Série celebra o humor ranzinza de Nova York
Martin Scorsese dirige a amiga Fran Lebowitz em atração na qual ela lembra a juventude numa cidade que se perdeu
Fran Lebowitz tem quatro livros publicados. Os dois primeiros, “Metropolitan Life”, de 1978, e “Social Studies”, de 1981, são compilações de crônicas assinadas por ela em jornais e revistas americanos. “The Fran Lebowitz Reader”, de 1994, é uma compilação das compilações, reunindo os melhores textos que aparecem nelas. Já “Mr. Chas and Lisa Sue Meet the Pandas”, também de 1994, é uma história para crianças.
Mesmo com uma bibliografia tão magra e sem lançar nenhum volume há mais de 25 anos, a escritora continua sendo uma figura relevante na cena cultural de Nova York. É convidada frequente dos talk shows noturnos e costuma dar palestras que, no fundo, são espetáculos de comédia stand-up mal disfarçados.
Agora Lebowitz está prestes a alcançar a maior audiência de sua carreira com “Faz de Conta que NY É uma Cidade”.
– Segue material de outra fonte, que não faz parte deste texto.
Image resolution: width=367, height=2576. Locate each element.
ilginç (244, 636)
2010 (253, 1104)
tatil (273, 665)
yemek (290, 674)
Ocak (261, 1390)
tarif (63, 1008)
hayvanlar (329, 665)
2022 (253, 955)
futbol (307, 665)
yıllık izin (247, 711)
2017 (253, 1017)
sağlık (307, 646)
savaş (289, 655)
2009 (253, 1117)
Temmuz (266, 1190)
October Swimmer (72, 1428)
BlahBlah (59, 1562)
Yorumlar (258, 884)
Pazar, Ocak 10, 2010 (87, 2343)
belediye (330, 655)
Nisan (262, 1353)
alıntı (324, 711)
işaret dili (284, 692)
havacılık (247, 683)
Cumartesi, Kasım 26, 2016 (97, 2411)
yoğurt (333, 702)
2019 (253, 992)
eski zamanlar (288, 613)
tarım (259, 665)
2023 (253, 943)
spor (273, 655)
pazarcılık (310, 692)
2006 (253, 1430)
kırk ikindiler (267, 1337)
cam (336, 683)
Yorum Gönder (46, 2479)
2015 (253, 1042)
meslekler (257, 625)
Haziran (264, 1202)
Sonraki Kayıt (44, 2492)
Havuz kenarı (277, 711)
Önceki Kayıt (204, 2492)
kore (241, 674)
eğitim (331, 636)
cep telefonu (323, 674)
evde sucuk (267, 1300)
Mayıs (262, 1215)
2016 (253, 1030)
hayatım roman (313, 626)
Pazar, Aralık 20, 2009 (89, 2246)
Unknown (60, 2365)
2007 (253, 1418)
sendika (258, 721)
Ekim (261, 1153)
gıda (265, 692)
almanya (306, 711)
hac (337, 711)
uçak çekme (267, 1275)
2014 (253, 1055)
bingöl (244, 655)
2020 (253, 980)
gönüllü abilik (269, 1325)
A série da Netflix se define como documental. Mas está longe de adotar um formato tradicional, narrando a vida do biografado desde o berço. É, na verdade, um retrato em largas pinceladas de uma das mulheres mais interessantes do planeta. Também é, desde já, um dos programas mais engraçados deste ano.
O seriado foi concebido e dirigido pelo cineasta Martin Scorsese, amigo de longa data de Fran Lebowitz. Não é a primeira vez em que os dois trabalham juntos. Em 2010, ele a dirigiu no documentário “Public Speaking”, exibido pela HBO. Ela também interpretou uma juíza no filme “O Lobo de Wall Street”, lançado por ele no ano de 2013.
Cada um dos sete episódios da série é voltado a um tema —livros, esportes, transporte público, dinheiro, artes, tecnologia e a própria cidade de Nova York, para onde Lebowitz se mudou no começo da vida adulta. Scorsese não se furta a aparecer em cena. Sentado à mesa num bar, ele alimenta a amiga com perguntas provocativas e ri desbragadamente das respostas dela.
Outras imagens não são novas, tiradas de diversas entrevistas e conferências que Lebowitz deu nos últimos 40 anos. É divertido perceber que, ainda bem jovem, ela já havia adotado o estilo de vestir que mantém hoje —ternos masculinos que parecem um pouco largos sobre camisas de abotoar abertas no colarinho. A única diferença são os óculos, que passou a usar depois de uma certa idade.
As opiniões também são consistentes. A autora jamais se rendeu à tecnologia. Nunca teve computador, celular, nem mesmo uma máquina de escrever. Sente saudades da Nova York de seus tempos de mocinha, ma sé a primeira ad estruiras ilusões nostálgicas dos demais, lembrando que acidade sempre foi caríssima e difícil de encarar.
Claro que a Nova York de Lebowitz é idealizada, e acessível só a quem tem, se não algum dinheiro, pelo menos uma educação requintada. A autora não esconde sua paixão por festas, bons restaurantes, cinemas antigos, sebos e livrarias. Também reclama de quem anda pela rua sem desgrudar os olhos do smartphone, ou dos pais caretas que não deixam seus filhos comerem doces.
Ela fala de sua infância, de sua família, da maneira rígida como foi educada. Mas um assunto quase não é abordado —sua vida pessoal. Ela foi uma das primeiras celebridades a se assumir lésbica, ainda na década de 1970, mas não revela se está casada, namorando ou seja lá o que for.
Quando se abre, porém, ela ostenta uma verve comparável à de Woody Allen ou à de Jerry Seinfeld, comediantes que compartilham com ela a sensibilidade típica dos judeus de classe média. As conversas que mantém com os interlocutores estão mais para monólogos, em que ela realmente não está interessada na opinião alheia. E por que deveria?
Muita gente vai achar Lebowitz uma pessoa desagradável, com um ponto de vista antiquado e irrelevante. Mas quem gosta de humor ferino, raciocínio rápido e uma dose de bom senso vai se divertir muito com a série “Faz de Conta que NY É uma Cidade”.